(Beginning of Recorded data)

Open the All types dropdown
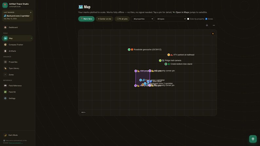Image resolution: width=260 pixels, height=146 pixels. (170, 19)
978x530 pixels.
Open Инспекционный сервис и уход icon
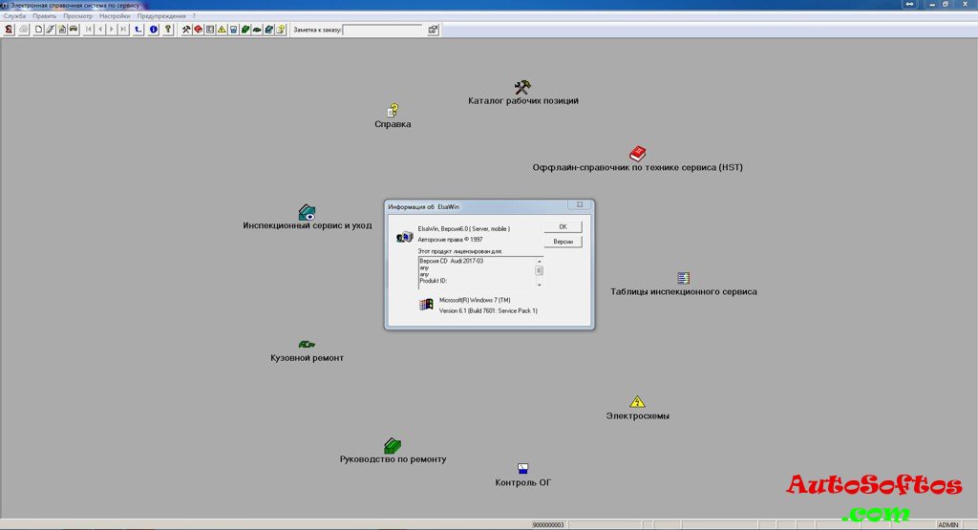click(307, 212)
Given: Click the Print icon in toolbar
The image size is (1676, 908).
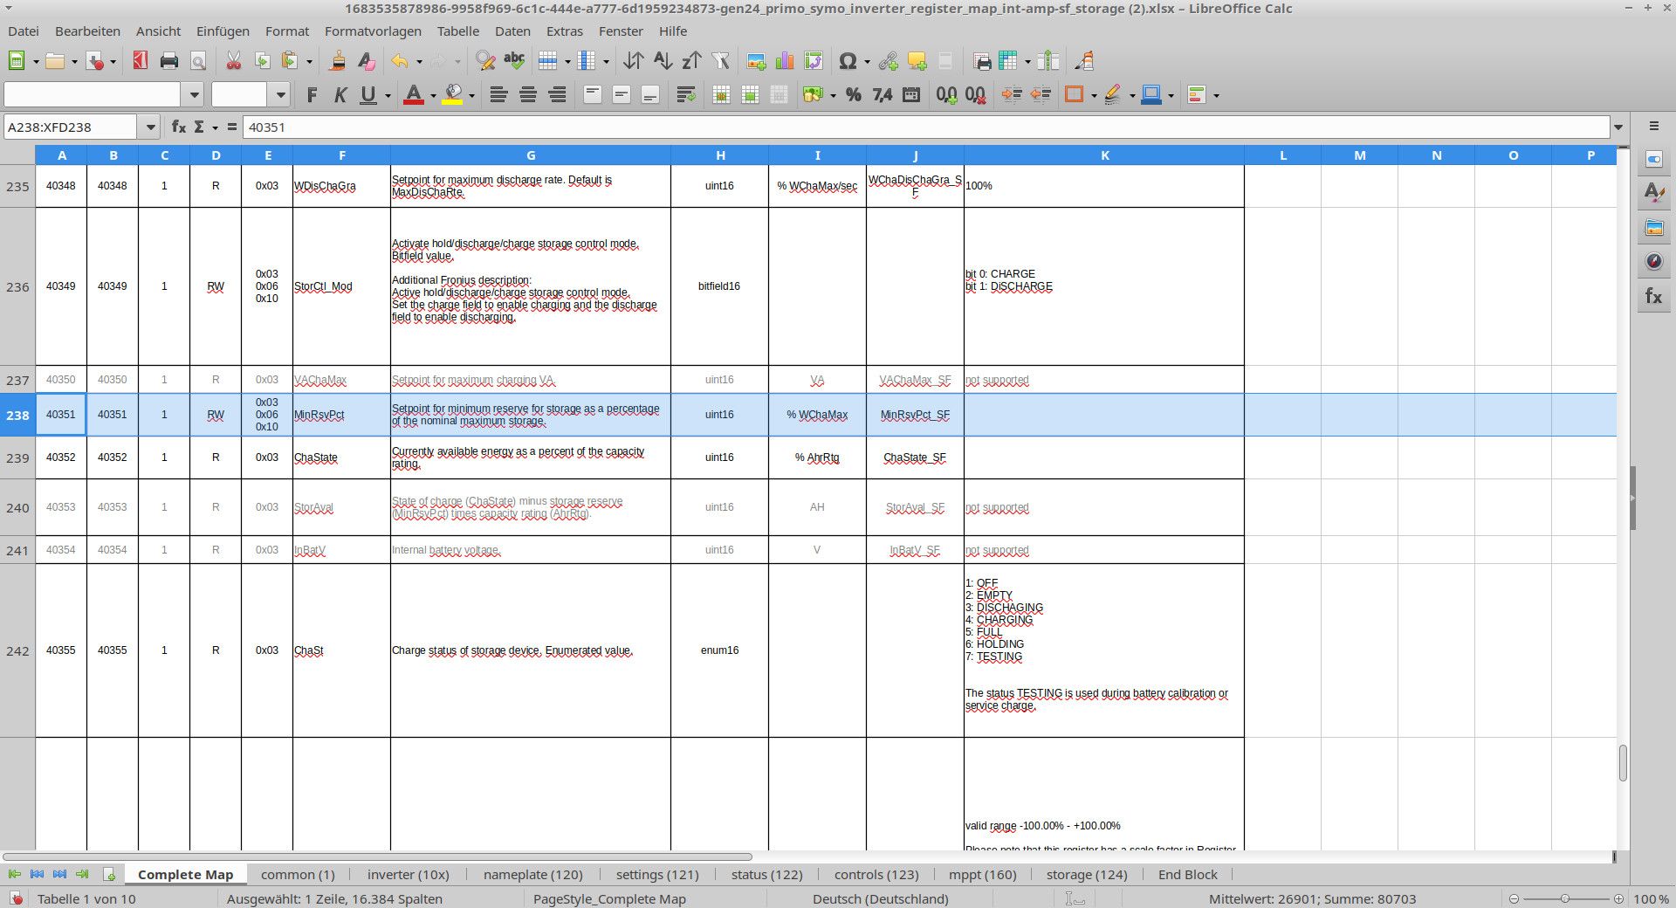Looking at the screenshot, I should pos(169,61).
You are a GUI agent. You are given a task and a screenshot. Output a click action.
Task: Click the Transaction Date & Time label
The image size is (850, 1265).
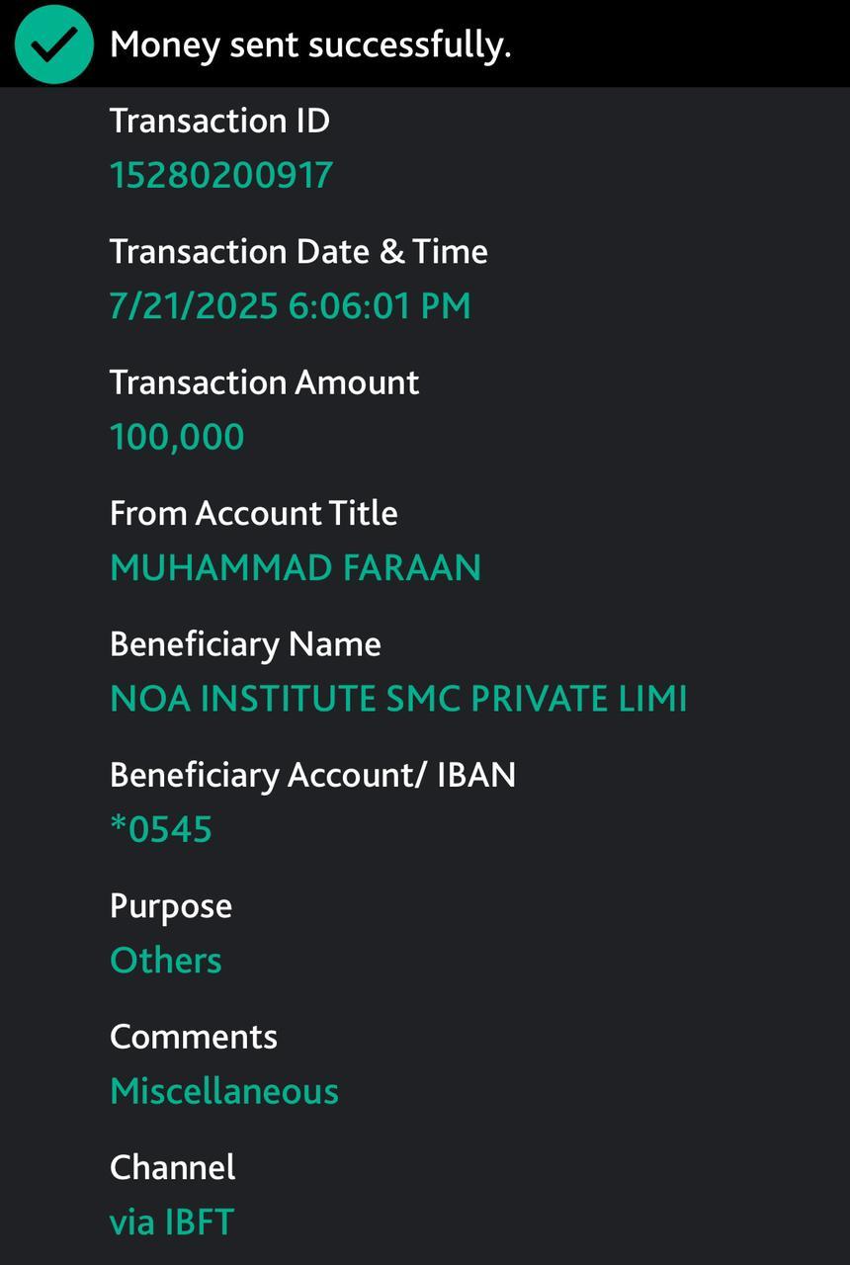[x=298, y=251]
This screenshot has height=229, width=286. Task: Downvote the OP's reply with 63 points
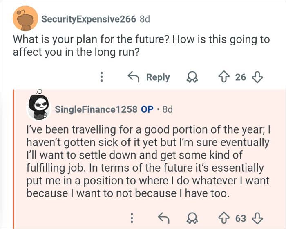258,218
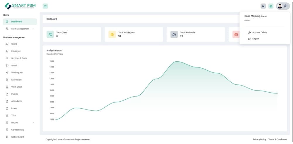Open the Contact Diary phone icon
The image size is (293, 144).
7,130
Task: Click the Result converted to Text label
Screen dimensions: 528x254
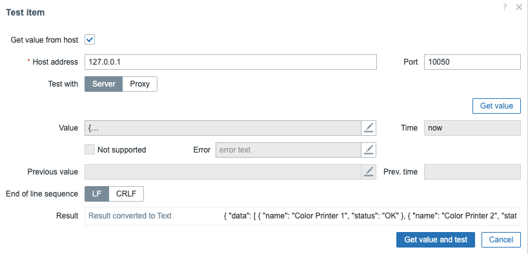Action: coord(130,216)
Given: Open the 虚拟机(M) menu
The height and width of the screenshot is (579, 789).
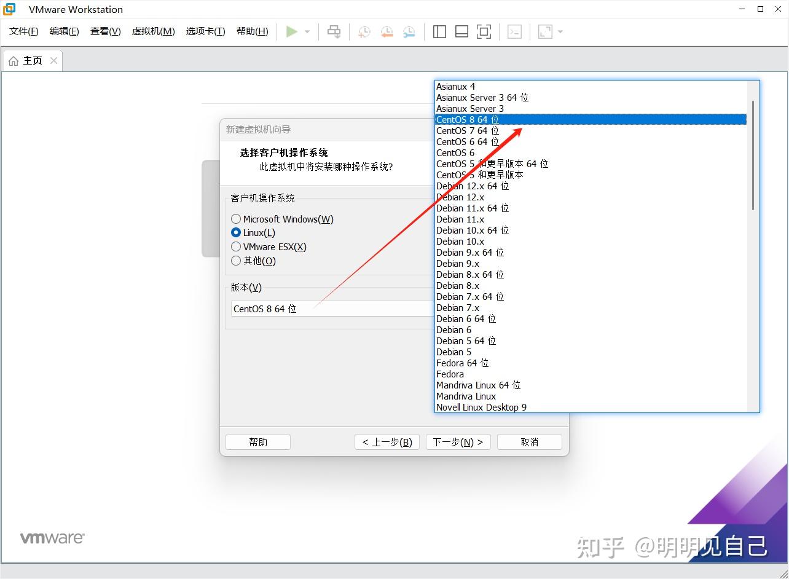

(End of Recorded data)

Print the records exactly and omit all pictures.

▶ **Result below**
Open the All types dropdown
Image resolution: width=260 pixels, height=146 pixels. (170, 19)
978x530 pixels.
Open Инспекционный сервис и уход icon
click(307, 212)
Given: Click the Print icon in toolbar
The image size is (1676, 908).
Looking at the screenshot, I should pos(169,61).
You are a GUI agent. You are given a task and a screenshot. Output a click action.
Task: Click the Transaction Date & Time label
The image size is (850, 1265).
[x=298, y=251]
This screenshot has height=229, width=286. Task: Downvote the OP's reply with 63 points
258,218
Open the Contact Diary phone icon
The image size is (293, 144).
7,130
Task: Click the Result converted to Text label
Screen dimensions: 528x254
Action: coord(130,216)
Given: Open the 虚拟机(M) menu
The height and width of the screenshot is (579, 789).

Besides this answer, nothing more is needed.